Chicco Dossi, drammaturgo e regista di “Nell’occhio del labirinto”, per esempio, nella sua drammaturgia cerca di unire il filone del teatro civile di narrazione con quello del teatro di regia in cui il corpo dell’attore ha una sua forza nello spazio. In questo contesto il copione scritto è qualcosa che arriva in sale prove così come è stato scritto in quanto già pensato dall’autore-regista per poter dare una direzione all’attore. Nell’occhio del labirinto, è un monologo in versi sciolti: Dossi ricorre al verso come un  sistema all’interno del quale permettere all’attore di lasciarsi guidare e allo stesso tempo di sperimentare. “Il verso mi dà una musicalità e una rete nella quale l’attore si trova protetto e in cui può però muoversi liberamente”. Simone, interprete dello spettacolo, si propone di trasmette la potenza drammaturgica in scena appropriandosi del testo e “scornandosi in maniera proficua con il regista e con il drammaturgo”. La drammaturgia, seppur testo scritto, è, infatti, viva e in perenne trasformazione: viene trasformata dal regista che ci mette mano e poi nuovamente dall’attore che se la veste addosso.

 

Gli spettacoli di Nicola Borghesi e della compagnia Kepler-452, nascono, invece, da un tarlo, un’ossessione così profonda e pungente che chiede di essere seguita, ha sete di conoscenza e risposte, non intende saziarsi facilmente. Sono le cose che accadono nel reale a ispirare questa instancabile voglia di sapere di più, infatti, “la realtà è molto ben organizzata drammaturgicamente se tu la sai guardare”. E la compagnia Kepler-452 fa proprio questo: va nel cuore degli avvenimenti e guarda dall’interno con una totale immersione in cui i confini tra vita e teatro si confondono. Per Il capitale sono andati a  vivere due mesi in una fabbrica occupata; per Gli altri. Indagine sui nuovissimi mostri. si sono calati nel mondo dei social alla ricerca del pizzaiolo di Lampedusa che aveva crudamente urlato a Rackete che dovesse essere violentata dai “neri”. All’inizio non esiste un testo, ma viene costruito man mano. La realtà viene poi portata nella sala prove attraverso improvvisazioni e lì ascoltata fino a quando, a partire da chi le guarda da fuori, non “succede qualcosa” che svela direzione da prendere. “La drammaturgia la fa chi passa” sostiene Borghesi attraverso un dispositivo ovvero quella cosa che si fa “per trasformare ciò che ti è successo con le persone attorno a te in teatro”. In altre parole: cosa si fa con quello che accade davanti ai nostri occhi?
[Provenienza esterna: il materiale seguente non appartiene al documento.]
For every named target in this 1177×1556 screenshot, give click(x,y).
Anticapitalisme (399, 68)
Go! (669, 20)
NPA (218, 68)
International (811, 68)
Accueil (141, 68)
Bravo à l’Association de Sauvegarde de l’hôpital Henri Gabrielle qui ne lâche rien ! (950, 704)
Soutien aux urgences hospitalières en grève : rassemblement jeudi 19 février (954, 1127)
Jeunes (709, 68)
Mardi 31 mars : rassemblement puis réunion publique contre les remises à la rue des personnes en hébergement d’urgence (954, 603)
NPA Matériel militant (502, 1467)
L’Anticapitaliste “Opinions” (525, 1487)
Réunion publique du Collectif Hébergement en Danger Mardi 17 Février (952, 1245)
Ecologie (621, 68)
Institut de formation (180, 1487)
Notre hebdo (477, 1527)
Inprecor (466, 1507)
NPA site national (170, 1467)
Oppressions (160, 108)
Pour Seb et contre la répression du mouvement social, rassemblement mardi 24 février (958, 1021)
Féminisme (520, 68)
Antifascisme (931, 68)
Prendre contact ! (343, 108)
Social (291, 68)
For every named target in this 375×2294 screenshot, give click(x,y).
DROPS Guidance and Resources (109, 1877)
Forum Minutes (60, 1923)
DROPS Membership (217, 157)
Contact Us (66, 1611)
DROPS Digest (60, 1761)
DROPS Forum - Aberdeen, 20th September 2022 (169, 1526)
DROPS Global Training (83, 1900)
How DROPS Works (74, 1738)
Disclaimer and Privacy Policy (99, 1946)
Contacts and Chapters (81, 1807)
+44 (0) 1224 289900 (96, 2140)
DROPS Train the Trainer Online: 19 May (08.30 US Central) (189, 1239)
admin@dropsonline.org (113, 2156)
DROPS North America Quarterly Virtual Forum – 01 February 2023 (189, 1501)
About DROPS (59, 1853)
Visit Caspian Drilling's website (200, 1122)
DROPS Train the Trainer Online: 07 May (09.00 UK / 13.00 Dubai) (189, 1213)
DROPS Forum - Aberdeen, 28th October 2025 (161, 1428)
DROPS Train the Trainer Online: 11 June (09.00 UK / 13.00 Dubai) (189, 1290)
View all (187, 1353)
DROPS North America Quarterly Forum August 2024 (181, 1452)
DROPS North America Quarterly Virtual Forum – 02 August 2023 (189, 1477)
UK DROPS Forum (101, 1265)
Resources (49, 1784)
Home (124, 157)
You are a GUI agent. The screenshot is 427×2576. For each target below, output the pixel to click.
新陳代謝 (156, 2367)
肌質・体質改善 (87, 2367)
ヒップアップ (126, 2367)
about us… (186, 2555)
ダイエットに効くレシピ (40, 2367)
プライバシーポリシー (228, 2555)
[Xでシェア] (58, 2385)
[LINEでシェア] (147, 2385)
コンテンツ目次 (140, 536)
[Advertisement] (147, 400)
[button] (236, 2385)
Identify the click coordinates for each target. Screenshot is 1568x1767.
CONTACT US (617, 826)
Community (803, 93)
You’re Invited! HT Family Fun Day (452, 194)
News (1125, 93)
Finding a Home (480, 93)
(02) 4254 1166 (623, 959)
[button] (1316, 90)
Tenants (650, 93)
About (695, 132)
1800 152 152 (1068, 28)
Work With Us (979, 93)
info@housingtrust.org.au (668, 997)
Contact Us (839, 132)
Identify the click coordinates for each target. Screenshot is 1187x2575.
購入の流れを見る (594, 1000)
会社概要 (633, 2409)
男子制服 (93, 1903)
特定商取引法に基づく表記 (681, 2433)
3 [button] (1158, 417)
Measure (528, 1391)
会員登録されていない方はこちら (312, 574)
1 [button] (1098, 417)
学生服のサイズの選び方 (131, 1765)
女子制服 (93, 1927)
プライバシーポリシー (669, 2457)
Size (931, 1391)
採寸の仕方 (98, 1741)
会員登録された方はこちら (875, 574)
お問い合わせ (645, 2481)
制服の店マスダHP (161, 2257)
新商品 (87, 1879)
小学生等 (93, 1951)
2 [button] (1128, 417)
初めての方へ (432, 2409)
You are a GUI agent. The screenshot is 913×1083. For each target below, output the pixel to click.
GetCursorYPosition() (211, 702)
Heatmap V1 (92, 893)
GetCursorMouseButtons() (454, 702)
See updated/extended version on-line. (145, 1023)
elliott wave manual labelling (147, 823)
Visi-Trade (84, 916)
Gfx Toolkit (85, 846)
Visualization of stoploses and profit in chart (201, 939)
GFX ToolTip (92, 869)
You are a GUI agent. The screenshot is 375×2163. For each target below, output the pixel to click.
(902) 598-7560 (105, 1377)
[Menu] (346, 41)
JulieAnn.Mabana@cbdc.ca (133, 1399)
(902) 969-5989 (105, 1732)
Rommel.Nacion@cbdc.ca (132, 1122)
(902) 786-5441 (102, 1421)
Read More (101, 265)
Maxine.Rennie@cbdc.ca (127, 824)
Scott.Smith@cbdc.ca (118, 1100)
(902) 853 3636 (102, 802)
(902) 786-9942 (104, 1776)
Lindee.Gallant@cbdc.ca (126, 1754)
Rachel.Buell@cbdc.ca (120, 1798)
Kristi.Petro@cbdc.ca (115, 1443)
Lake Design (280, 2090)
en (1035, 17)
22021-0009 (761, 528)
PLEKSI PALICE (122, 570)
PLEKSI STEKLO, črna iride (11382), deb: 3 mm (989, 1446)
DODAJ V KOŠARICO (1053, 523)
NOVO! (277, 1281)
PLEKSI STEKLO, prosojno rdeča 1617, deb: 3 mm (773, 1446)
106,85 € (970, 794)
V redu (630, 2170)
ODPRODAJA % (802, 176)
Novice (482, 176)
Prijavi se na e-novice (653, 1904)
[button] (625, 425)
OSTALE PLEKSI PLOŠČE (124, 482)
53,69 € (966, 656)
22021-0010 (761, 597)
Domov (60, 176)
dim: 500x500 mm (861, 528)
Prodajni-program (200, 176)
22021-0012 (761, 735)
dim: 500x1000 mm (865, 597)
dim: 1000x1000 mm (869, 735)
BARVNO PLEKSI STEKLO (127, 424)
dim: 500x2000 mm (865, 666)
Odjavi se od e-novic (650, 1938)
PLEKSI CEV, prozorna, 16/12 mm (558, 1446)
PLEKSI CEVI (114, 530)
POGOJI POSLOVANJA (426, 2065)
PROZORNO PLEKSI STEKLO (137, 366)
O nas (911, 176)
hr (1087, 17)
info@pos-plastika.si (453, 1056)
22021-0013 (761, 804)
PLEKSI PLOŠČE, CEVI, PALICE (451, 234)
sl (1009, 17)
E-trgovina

Da dove si parte per scrivere? Il reale è sufficientemente interessante?

 

Queste sono le stesse domande che muovono visceralmente gli allievi e le allieve di Luminanza, dice Matteo Luoni. Luminanza è un percorso formativo di un anno, alla terza edizione in cui “tirano su, letteralmente dei giovani in Ticino” per trasformarli in autori/autrici che siano in grado di mettere al mondo qualcosa di nuovo. Una difficoltà riscontrata dai giovani drammaturghi/drammaturghe è proprio quella di conciliare il desiderio di curiosità personale e la necessità di raggiungere il pubblico.

 

La drammaturgia è quindi un modo per definire la propria identità non solo personale-caratteriale ma anche linguistica. Qui, sottolinea Alan Alpenfelt, questo è un aspetto particolarmente importante in quanto la Svizzera Italiana è regione linguistica minoritaria ed è posto al confine con un paese in cui la lingua italiana è la lingua nazionale. Il drammaturgo ticinese si trova pertanto a doversi confrontare con una domanda in più: in quale lingua scrivere, e in base ad essa dove esportare poi il proprio testo.

 

 

Tante drammaturgie possibili, tante lenti sotto cui analizzare la stessa realtà e da cui srotolare con curiosità ogni realtà possibile e tante possibili versioni di sé.